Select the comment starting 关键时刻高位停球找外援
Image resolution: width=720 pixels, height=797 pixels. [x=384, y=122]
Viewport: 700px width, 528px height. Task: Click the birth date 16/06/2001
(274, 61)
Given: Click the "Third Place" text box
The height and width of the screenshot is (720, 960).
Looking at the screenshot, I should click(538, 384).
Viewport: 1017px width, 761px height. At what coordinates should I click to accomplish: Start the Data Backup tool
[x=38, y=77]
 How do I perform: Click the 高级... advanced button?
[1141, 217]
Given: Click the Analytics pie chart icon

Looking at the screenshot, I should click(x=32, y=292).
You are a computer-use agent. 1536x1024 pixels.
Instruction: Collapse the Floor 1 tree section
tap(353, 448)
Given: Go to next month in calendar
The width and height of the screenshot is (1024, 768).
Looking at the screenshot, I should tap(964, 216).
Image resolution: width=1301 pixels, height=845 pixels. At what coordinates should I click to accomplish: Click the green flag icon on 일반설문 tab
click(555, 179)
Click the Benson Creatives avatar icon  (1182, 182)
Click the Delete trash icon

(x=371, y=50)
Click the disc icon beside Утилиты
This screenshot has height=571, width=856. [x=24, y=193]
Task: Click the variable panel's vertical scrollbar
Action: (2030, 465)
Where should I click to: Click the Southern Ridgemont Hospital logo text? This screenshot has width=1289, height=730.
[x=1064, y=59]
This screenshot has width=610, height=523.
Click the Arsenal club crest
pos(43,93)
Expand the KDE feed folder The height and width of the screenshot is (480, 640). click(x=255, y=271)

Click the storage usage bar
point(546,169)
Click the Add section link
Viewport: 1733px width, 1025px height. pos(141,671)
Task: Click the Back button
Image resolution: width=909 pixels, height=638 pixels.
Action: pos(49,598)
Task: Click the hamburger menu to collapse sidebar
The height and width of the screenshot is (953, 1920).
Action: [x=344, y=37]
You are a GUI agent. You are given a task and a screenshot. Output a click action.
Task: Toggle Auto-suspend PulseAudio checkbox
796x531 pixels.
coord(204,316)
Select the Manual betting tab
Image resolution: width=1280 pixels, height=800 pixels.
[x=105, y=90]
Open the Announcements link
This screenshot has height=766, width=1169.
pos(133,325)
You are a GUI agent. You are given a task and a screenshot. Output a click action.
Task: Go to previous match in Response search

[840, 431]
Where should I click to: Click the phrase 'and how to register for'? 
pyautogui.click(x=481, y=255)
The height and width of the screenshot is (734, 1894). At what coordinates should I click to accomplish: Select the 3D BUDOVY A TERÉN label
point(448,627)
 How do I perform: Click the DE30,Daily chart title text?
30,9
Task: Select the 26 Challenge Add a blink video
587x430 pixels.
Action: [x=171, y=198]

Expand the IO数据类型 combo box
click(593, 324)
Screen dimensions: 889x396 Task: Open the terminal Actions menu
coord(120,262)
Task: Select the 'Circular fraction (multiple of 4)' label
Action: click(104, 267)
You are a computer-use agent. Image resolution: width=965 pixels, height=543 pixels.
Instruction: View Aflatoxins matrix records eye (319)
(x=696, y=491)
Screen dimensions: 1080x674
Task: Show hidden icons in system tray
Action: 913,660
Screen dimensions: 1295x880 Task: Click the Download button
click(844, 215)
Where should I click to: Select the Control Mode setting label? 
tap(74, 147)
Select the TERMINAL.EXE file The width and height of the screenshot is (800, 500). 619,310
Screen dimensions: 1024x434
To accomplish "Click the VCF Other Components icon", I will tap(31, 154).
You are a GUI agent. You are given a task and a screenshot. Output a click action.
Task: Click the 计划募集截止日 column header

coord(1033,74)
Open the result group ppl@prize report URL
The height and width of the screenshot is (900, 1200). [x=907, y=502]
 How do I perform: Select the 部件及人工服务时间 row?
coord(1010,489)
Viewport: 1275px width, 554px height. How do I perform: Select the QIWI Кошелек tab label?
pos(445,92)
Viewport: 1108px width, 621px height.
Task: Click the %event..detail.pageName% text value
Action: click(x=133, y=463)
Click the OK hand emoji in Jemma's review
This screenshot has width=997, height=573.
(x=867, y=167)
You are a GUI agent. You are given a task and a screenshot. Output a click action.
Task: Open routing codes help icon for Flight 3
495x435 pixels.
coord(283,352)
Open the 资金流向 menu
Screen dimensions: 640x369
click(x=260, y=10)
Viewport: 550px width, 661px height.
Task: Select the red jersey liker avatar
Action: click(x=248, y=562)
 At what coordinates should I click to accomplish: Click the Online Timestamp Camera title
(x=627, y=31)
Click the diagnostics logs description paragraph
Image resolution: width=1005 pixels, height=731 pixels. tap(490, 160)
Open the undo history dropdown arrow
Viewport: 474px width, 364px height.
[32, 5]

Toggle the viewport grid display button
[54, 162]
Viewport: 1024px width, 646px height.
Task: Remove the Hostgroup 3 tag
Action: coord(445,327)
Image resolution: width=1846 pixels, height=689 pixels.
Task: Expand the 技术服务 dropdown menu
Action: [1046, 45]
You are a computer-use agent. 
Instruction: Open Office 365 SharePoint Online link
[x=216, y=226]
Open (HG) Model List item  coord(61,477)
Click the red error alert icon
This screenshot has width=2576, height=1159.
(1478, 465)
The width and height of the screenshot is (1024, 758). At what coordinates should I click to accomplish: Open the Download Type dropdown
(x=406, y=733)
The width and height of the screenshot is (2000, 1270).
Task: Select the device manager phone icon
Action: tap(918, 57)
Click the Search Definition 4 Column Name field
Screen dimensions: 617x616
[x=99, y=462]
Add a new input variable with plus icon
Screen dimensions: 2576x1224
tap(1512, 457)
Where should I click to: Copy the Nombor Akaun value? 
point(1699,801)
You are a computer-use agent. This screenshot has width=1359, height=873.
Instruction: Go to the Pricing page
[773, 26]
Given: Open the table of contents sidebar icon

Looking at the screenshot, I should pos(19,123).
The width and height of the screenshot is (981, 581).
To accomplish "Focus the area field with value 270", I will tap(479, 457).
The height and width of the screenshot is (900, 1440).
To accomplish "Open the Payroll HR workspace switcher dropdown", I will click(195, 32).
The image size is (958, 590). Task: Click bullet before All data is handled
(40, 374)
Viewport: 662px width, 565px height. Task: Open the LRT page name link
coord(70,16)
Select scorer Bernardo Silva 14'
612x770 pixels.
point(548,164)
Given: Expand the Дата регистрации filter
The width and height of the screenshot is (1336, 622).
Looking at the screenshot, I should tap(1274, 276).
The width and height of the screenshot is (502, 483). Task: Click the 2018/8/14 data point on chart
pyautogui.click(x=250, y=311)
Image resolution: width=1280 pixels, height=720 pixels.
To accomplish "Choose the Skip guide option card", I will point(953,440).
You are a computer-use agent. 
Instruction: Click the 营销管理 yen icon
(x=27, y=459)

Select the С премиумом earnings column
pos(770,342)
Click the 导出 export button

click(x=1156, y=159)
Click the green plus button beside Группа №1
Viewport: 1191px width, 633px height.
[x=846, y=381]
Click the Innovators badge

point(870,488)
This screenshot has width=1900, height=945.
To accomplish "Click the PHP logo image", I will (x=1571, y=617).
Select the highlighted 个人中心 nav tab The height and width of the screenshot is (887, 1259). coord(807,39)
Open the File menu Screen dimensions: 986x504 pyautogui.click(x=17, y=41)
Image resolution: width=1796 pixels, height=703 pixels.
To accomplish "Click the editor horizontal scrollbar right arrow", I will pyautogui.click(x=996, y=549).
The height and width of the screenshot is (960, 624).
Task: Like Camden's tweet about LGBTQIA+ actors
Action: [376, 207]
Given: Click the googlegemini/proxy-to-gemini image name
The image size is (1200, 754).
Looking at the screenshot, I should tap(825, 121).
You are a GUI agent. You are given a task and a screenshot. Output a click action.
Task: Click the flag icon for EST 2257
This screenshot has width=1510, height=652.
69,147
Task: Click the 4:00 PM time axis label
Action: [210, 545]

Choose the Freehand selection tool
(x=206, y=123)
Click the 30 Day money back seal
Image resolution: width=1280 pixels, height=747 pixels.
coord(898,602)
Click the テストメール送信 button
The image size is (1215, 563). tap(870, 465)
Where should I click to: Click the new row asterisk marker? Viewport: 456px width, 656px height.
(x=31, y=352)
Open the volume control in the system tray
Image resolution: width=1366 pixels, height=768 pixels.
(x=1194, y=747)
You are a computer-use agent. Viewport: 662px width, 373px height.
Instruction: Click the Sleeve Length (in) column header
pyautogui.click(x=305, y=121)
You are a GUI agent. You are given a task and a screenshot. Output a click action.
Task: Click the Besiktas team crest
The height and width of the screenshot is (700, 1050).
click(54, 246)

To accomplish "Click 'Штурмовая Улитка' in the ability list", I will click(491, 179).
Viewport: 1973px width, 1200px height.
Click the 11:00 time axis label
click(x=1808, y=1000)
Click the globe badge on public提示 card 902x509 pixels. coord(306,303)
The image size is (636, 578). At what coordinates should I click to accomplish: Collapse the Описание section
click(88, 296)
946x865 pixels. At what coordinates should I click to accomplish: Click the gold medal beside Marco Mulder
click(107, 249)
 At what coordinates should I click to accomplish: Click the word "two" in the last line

◇ ◇ ◇ ◇ ◇

__Work item__: Out of the data above, set down the lines from the one with "587x430 pixels." to the one with "You are a computer-use agent. Image", both included, exactly as written and with no additions.

__Answer__:
587x430 pixels.
Action: [x=171, y=198]

Expand the IO数据类型 combo box
click(593, 324)
Screen dimensions: 889x396 Task: Open the terminal Actions menu
coord(120,262)
Task: Select the 'Circular fraction (multiple of 4)' label
Action: click(104, 267)
You are a computer-use agent. Image resolution: width=965 pixels, height=543 pixels.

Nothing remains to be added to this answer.